**WHAT THE TASK REQUIRES:** Copy out every line of the records in which "Sault" can be found.

Collected data
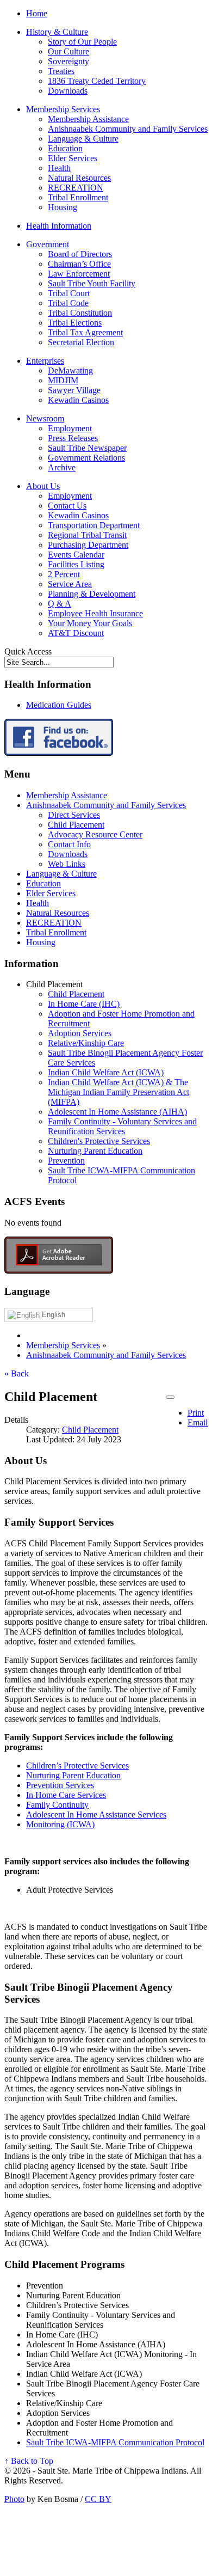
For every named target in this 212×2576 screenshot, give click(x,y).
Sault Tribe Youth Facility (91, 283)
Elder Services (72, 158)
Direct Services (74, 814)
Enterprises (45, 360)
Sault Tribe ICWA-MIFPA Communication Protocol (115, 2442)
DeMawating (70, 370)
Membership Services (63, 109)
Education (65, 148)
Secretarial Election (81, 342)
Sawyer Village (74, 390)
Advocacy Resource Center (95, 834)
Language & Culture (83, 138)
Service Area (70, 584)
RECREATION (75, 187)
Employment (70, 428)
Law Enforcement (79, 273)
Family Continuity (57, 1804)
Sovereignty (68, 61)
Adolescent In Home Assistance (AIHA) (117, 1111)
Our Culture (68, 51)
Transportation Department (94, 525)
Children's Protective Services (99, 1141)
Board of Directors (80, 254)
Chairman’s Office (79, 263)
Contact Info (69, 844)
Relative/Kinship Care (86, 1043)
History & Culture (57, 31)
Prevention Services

**SOLUTION TO THIS TASK:**
Sault Tribe Youth Facility (91, 283)
Sault Tribe ICWA-MIFPA Communication Protocol (115, 2442)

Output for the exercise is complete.